Venture capital is often characterized by hubris, yet the most successful practitioners recognize the role of luck and externalities. The last four years—defined by pandemics, wars, and sudden market inversions—have served as a reminder that no investor has a crystal ball. Humility is not just a personality trait; it is a strategic requirement. Investors who believe they are the smartest person in the room often stop learning and start missing the shifts on the fringe of the market.

This humility extends to the rejection process. One of the industry’s greatest failings is the disrespect of founder time, with many VCs leaving entrepreneurs in a state of perpetual "maybe" to hedge their own bets. Kindred champions a high-conviction approach: get to a "yes" or a "no" quickly. A fast rejection is a service to the ecosystem, allowing the founder to focus their limited energy on finding the right partner. In an industry where everyone claims to be "founder-friendly," the ultimate proof of that claim is how an investor behaves when they aren't writing a check.

Building the venture fund of the future

As the asset class continues to mature, the "cottage industry" of venture capital is evolving into two distinct paths: massive platform funds or highly focused, specialized firms. Kindred has chosen the latter, betting that a smaller, hyper-focused team can outperform by being closer to the zero-to-one phase of company creation. This is not about building a financial conglomerate; it is about creating a value-creation engine that is as missionary as the startups it funds.

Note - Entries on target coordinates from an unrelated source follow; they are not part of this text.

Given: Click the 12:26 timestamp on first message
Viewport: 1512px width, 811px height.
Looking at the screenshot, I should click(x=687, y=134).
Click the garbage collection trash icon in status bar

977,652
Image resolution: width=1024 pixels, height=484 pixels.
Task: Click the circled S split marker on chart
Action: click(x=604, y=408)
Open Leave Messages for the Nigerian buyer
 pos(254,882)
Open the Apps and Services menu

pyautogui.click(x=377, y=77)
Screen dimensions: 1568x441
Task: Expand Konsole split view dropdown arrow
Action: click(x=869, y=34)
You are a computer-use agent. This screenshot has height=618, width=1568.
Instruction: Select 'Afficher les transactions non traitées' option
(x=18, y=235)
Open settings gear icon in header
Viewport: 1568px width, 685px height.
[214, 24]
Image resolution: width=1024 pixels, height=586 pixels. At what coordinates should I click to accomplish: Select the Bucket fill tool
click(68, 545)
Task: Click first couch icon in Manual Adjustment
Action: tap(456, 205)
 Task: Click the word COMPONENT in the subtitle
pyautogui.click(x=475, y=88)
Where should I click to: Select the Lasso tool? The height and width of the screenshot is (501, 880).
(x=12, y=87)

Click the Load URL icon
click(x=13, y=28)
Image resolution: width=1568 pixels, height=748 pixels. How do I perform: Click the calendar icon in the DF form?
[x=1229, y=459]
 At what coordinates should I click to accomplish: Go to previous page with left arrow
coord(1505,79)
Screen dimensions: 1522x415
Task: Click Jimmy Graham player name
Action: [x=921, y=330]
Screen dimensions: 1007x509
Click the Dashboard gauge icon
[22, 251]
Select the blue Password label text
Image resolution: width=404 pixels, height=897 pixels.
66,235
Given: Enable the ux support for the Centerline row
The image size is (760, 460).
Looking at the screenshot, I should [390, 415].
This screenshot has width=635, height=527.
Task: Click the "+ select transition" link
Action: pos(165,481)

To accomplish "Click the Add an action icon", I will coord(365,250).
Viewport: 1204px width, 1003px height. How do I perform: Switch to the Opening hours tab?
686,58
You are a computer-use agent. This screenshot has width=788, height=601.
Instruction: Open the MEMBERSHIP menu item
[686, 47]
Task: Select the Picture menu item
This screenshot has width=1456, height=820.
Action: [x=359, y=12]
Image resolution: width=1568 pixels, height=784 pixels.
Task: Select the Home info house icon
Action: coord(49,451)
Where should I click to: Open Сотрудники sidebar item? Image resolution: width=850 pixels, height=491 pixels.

The future of venture belongs to those who can prove that collaborative models are not just more ethical—they are more profitable. When the upside is shared, the pie grows larger for everyone. By tilting the industry toward generosity and structural alignment, the goal is to create a 100x fund that serves as a proof of concept for a more equitable form of capitalism. The ambition is to build an enduring institution that survives beyond its founders, fueled by the collective intelligence and success of the community it serves.